→ YOUR TASK
Give the records back in full, exactly as they read.

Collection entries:

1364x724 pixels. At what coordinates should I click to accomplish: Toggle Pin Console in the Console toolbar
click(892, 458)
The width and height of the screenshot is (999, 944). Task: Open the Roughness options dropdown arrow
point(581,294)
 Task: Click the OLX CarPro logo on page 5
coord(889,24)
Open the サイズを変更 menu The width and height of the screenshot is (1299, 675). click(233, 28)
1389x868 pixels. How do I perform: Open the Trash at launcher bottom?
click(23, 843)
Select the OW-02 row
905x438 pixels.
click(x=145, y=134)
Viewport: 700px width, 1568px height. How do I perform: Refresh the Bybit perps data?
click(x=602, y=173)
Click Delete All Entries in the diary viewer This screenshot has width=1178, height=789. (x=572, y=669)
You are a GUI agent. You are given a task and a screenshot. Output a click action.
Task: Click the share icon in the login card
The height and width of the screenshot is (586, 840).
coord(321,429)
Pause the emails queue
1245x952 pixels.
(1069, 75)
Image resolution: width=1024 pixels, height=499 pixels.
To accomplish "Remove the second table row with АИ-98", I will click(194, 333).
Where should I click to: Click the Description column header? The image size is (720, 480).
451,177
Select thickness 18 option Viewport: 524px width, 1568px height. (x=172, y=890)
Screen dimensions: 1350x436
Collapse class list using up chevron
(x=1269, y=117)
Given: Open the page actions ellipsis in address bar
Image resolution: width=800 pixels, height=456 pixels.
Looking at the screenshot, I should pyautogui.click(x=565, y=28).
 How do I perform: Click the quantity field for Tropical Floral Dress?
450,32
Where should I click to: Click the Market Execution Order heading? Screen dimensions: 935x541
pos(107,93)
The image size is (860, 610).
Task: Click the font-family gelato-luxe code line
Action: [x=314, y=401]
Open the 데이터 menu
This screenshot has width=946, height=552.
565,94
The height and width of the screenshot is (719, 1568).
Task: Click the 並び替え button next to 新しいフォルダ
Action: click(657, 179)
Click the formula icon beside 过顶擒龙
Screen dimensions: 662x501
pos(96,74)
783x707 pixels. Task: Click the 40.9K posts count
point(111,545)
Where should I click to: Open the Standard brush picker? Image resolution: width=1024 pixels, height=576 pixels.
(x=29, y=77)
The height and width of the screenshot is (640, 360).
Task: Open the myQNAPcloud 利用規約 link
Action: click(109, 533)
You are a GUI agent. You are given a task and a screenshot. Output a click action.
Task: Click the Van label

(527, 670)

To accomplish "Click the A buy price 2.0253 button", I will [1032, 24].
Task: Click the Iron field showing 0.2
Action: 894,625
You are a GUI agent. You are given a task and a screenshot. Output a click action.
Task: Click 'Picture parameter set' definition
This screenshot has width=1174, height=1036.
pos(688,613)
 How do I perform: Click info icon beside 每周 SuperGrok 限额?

→ RESULT OF THIS EXERCISE
1364x724 pixels. At what coordinates should I click to accomplish: Toggle Pin Console in the Console toolbar
click(892, 458)
The width and height of the screenshot is (999, 944). Task: Open the Roughness options dropdown arrow
point(581,294)
 Task: Click the OLX CarPro logo on page 5
coord(889,24)
Open the サイズを変更 menu The width and height of the screenshot is (1299, 675). click(233, 28)
1389x868 pixels. How do I perform: Open the Trash at launcher bottom?
click(23, 843)
Select the OW-02 row
905x438 pixels.
click(x=145, y=134)
Viewport: 700px width, 1568px height. How do I perform: Refresh the Bybit perps data?
click(x=602, y=173)
Click Delete All Entries in the diary viewer This screenshot has width=1178, height=789. (x=572, y=669)
You are a GUI agent. You are given a task and a screenshot. Output a click action.
Task: Click the share icon in the login card
The height and width of the screenshot is (586, 840).
coord(321,429)
Pause the emails queue
1245x952 pixels.
(1069, 75)
Image resolution: width=1024 pixels, height=499 pixels.
To accomplish "Remove the second table row with АИ-98", I will click(194, 333).
Where should I click to: Click the Description column header? The image size is (720, 480).
451,177
Select thickness 18 option Viewport: 524px width, 1568px height. (x=172, y=890)
Screen dimensions: 1350x436
Collapse class list using up chevron
(x=1269, y=117)
Given: Open the page actions ellipsis in address bar
Image resolution: width=800 pixels, height=456 pixels.
Looking at the screenshot, I should pyautogui.click(x=565, y=28).
 How do I perform: Click the quantity field for Tropical Floral Dress?
450,32
Where should I click to: Click the Market Execution Order heading? Screen dimensions: 935x541
pos(107,93)
The image size is (860, 610).
Task: Click the font-family gelato-luxe code line
Action: [x=314, y=401]
Open the 데이터 menu
This screenshot has width=946, height=552.
565,94
The height and width of the screenshot is (719, 1568).
Task: Click the 並び替え button next to 新しいフォルダ
Action: click(657, 179)
Click the formula icon beside 过顶擒龙
Screen dimensions: 662x501
pos(96,74)
783x707 pixels. Task: Click the 40.9K posts count
point(111,545)
Where should I click to: Open the Standard brush picker? Image resolution: width=1024 pixels, height=576 pixels.
(x=29, y=77)
The height and width of the screenshot is (640, 360).
Task: Open the myQNAPcloud 利用規約 link
Action: click(109, 533)
You are a GUI agent. You are given a task and a screenshot. Output a click action.
Task: Click the Van label

(527, 670)

To accomplish "Click the A buy price 2.0253 button", I will [1032, 24].
Task: Click the Iron field showing 0.2
Action: 894,625
You are a GUI agent. You are given a task and a screenshot. Output a click action.
Task: Click 'Picture parameter set' definition
This screenshot has width=1174, height=1036.
pos(688,613)
 How do I perform: Click info icon beside 每周 SuperGrok 限额?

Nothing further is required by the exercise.